WHAT TO WORK ON>
Could you print every record below exactly as it appears?
----
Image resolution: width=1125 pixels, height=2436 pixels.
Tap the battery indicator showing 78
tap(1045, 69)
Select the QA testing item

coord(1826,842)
----
EXERCISE OUTPUT>
Image resolution: width=1125 pixels, height=2436 pixels.
Tap the battery indicator showing 78
tap(1045, 69)
Select the QA testing item

coord(1826,842)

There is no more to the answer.